You would do just as well, with no greater odds of doing poorly, by
simply picking an allocation of stocks and bonds that you can live with
for a long while and sticking with it.
That is the implication
of “Hitting or Missing the Retirement Target: Comparing Contribution
and Asset Allocation Schemes of Simulated Portfolios,” by Harold J.
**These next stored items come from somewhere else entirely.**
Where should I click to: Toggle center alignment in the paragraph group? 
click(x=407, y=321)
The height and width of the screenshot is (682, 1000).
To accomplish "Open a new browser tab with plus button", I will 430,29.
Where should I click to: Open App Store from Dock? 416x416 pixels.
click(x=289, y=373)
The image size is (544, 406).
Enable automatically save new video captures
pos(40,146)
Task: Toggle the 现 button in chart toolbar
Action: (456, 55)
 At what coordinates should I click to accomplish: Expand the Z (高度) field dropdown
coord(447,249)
Schleef, an economics professor at Lewis & Clark College, and
Robert M. Eisinger, an associate professor of political science at that
institution. It was published last year in the Financial Services
Review, an academic journal.
The professors performed elaborate
computer simulations for hypothetical individuals investing for
retirement. Each earner is 35 years old and trying to amass $1 million
(in 2006 dollars) by age 65, in 30 years’ time. They differ in how they
divide their portfolios between stocks and bonds.
They also
differ in how the stock and bond markets perform during their decades
of investing. For each year and individual, the professors picked
randomly from the 80 years from 1926 to 2006. That means, for example,
that the period over which an investor is trying to amass wealth could
turn out to be like the 30 years beginning in 1929, a period when the
market barely beat inflation — or like the 30 years beginning in 1974,
a span when stocks provided stellar returns.
By running their
simulations thousands of times, and by assuming the future will be like
the past, the professors calculated the odds that any given strategy
would succeed. Consider, for example, an investor whose portfolio at
age 35 has 78 percent allocated to stocks and 22 percent to bonds, and
that the equity portion declines gradually so that, at age 65, it is
just 40 percent.
Such a scheme is typical of what many
financial planners recommend, and is similar to what has been adopted
by the so-called life-cycle funds, or target date maturity funds, that
mutual fund families in recent years have created. Assume further that
this investor contributes $11,000 each year to this portfolio. This
would be enough to enable it to reach $1 million by the time he is 65 —
provided the stock and bond markets each year perform exactly in line
with their long-term averages.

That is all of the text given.